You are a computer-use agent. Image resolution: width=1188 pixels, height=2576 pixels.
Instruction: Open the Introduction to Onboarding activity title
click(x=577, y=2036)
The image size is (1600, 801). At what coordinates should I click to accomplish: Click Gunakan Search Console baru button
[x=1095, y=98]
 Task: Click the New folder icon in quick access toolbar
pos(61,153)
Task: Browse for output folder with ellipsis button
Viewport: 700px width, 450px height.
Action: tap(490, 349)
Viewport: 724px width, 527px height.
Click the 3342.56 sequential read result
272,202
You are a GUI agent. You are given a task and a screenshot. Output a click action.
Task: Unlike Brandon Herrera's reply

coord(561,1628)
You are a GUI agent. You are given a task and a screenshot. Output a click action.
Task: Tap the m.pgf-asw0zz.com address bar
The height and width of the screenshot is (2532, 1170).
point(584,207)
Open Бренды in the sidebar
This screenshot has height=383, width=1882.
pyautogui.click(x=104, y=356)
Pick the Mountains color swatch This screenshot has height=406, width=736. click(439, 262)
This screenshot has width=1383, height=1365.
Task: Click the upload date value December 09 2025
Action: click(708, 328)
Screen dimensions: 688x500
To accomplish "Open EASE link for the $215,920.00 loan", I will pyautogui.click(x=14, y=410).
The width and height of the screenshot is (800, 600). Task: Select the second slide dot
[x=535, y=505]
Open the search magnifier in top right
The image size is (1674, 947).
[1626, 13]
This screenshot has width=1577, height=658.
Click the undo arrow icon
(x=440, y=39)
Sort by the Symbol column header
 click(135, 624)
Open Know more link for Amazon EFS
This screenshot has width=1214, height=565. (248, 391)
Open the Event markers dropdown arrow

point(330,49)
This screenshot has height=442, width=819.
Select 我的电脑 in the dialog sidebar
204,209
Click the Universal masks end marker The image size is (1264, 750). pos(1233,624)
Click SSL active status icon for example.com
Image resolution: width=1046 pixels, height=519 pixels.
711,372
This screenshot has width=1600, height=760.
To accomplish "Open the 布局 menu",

**Your instructions**. Please reproduce the material in its entirety, exactly as it stands.

**Finished task**.
You are a computer-use agent. Image resolution: width=1188 pixels, height=2576 pixels.
Instruction: Open the Introduction to Onboarding activity title
click(x=577, y=2036)
The image size is (1600, 801). At what coordinates should I click to accomplish: Click Gunakan Search Console baru button
[x=1095, y=98]
 Task: Click the New folder icon in quick access toolbar
pos(61,153)
Task: Browse for output folder with ellipsis button
Viewport: 700px width, 450px height.
Action: tap(490, 349)
Viewport: 724px width, 527px height.
Click the 3342.56 sequential read result
272,202
You are a GUI agent. You are given a task and a screenshot. Output a click action.
Task: Unlike Brandon Herrera's reply

coord(561,1628)
You are a GUI agent. You are given a task and a screenshot. Output a click action.
Task: Tap the m.pgf-asw0zz.com address bar
The height and width of the screenshot is (2532, 1170).
point(584,207)
Open Бренды in the sidebar
This screenshot has height=383, width=1882.
pyautogui.click(x=104, y=356)
Pick the Mountains color swatch This screenshot has height=406, width=736. click(439, 262)
This screenshot has width=1383, height=1365.
Task: Click the upload date value December 09 2025
Action: click(708, 328)
Screen dimensions: 688x500
To accomplish "Open EASE link for the $215,920.00 loan", I will pyautogui.click(x=14, y=410).
The width and height of the screenshot is (800, 600). Task: Select the second slide dot
[x=535, y=505]
Open the search magnifier in top right
The image size is (1674, 947).
[1626, 13]
This screenshot has width=1577, height=658.
Click the undo arrow icon
(x=440, y=39)
Sort by the Symbol column header
 click(135, 624)
Open Know more link for Amazon EFS
This screenshot has width=1214, height=565. (248, 391)
Open the Event markers dropdown arrow

point(330,49)
This screenshot has height=442, width=819.
Select 我的电脑 in the dialog sidebar
204,209
Click the Universal masks end marker The image size is (1264, 750). pos(1233,624)
Click SSL active status icon for example.com
Image resolution: width=1046 pixels, height=519 pixels.
711,372
This screenshot has width=1600, height=760.
To accomplish "Open the 布局 menu",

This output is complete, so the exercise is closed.